Wegen dem “School Spirit” wurde ich gestern morgen auch von meinem Engineering-Lehrer mit einem “Kotsch, gehen Sie dort hin” begrüßt. Der Typ will mich anscheinend damit beeindrucken, dass er ein ganz klein wenig Deutsch kann und irgendwann mit’m Militär in Deutschland stationiert war (so wie mein Gastvater übrigens auch, nur dass der Englisch mit mir spricht und mich nicht beeindrucken will). Ansonsten scheint er aber ziemlich… kontrollsüchtig zu sein, wie mir scheint. Alles muss nach Plan laufen, und was er lehrt, scheint ganz offensichtlich nicht von ihm zu sein, da könnte ich mich auch genauso nach vorne stellen und Blätter austeilen. So ganz viel von Präsentationen versteht er auch nicht, denn als “gutes” Beispiel legt er mir hier eine Präsentation mit drei Seiten Fließtext für eine Überschrift aus, zudem wurde seitenweise Zeugs ausm Internet kopiert.
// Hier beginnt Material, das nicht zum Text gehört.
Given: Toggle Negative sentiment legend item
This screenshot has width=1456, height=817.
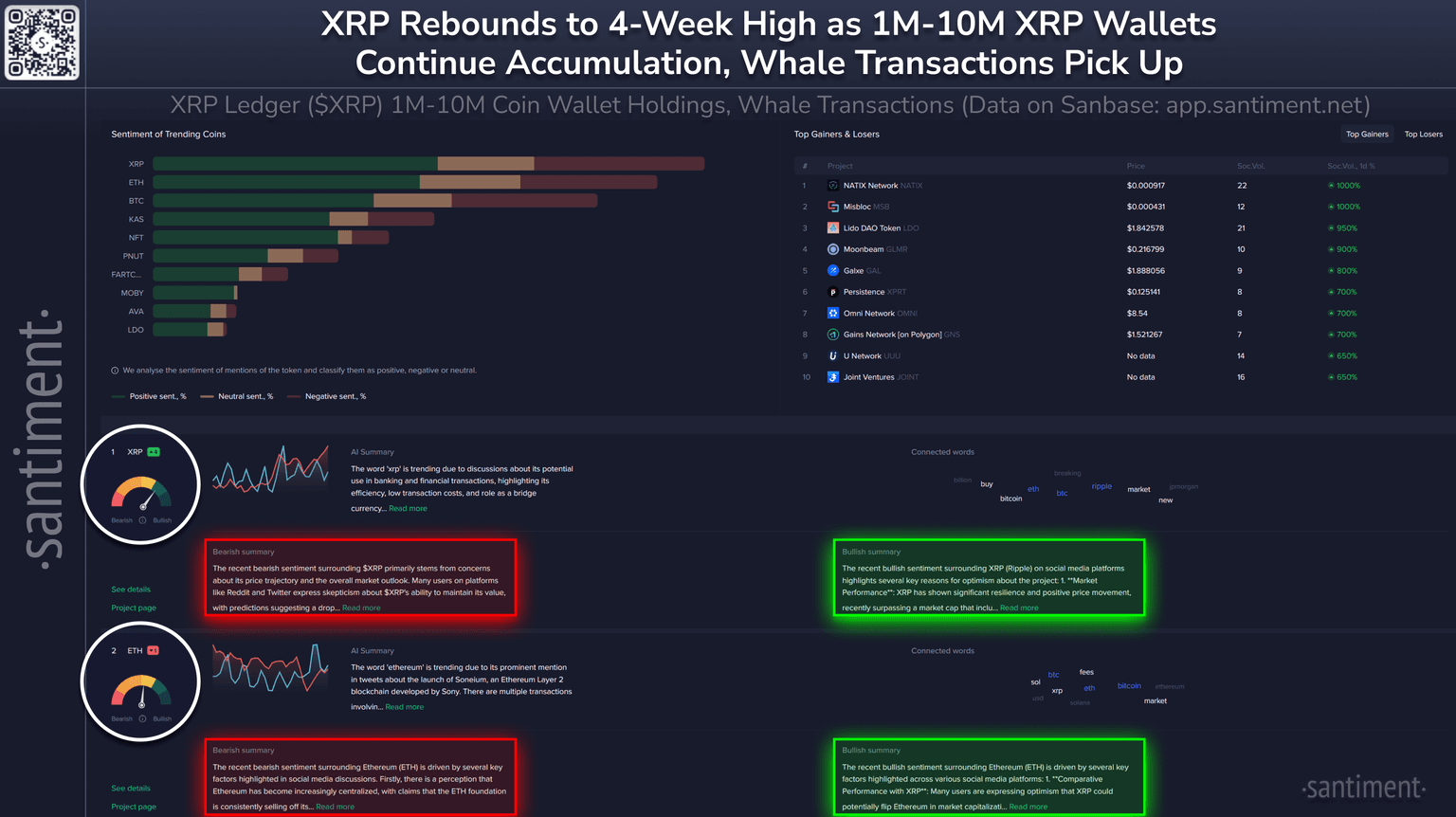Looking at the screenshot, I should point(326,396).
Lehrer sind hier sowieso so eine Sache, und der Unterricht auch. Hier kann der Spanischlehrer auch im Unterricht mit seinem eigenen Handy laut HipHop oder eben spanisch-mexikanische Musik hören, manche Lehrer halten es auch manchmal für angebracht, einfach nichts im Unterricht zu tun – 1,5 Stunden muss man ja irgendwie tot schlagen. In Physik werden hier Einheiten hin und her gerechnet, Liter nach Gallonen, Pecks nach Pints, Foot nach Inches oder weiß der Henker. Was man in Deutschland eben in der 6. Klasse in Mathe lernt, Einheiten und wie man mit ihnen spielt. Das ist Physik Stufe 11 USA High School.
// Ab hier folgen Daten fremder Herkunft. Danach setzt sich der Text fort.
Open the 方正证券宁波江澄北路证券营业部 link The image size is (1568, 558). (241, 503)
In dieser verdammt riesigen Schule hab’ ich immer noch Probleme, mich zu orientieren, was mir ja eigentlich eher nicht passieren sollte. Aber das meiste an Unterricht ist bei mir draußen, weshalb ich eben etwas länger brauche, um mich in den fünf Blocks drinnen orientieren zu können. D13 – wie komm ich denn da jetzt hin? Gute Frage, nichts-helfende Antwort: Auf jeden Fall zu spät. Haha.
Warum glaubt eigentlich jeder, dass ich sein Englisch verstehe, wenn er schnell und mit Slang spricht? Warum? Ich meine, ich kann ja nicht mal das Schweizerdeutsch verstehen, folglich manche Amis vielleicht auch andere Dialekte nicht, aber ich soll ihren kennen? Manche meinen, ich hätte einen starken Akzent, andere sagen, ich wäre schon ziemlich gut und würde nicht mehr allzu viele Fehler machen… was ich sagen kann, ist, dass Alex – mein Gastbruder aus der Slovakei – einen starken Akzent hat.
Übrigens lernt man hier im English AP den ganzen rhetorische-Analyse-Quatsch nochmal anders. Aber dazu später was, ich weiß bloß nicht, ob Frau Gabriel das nun als Triumph empfinden sollte oder als Niederlage, wenn sie das liest… :D Übrigens: Im English AP muss ich keine Introduction schreiben. Nur im US History AP; aber beide Lehrer betonen immer gegenseitig, dass das Schreiben im jeweiligen anderen Fach ganz unterschiedlich ist, und man das nicht verwechseln sollte.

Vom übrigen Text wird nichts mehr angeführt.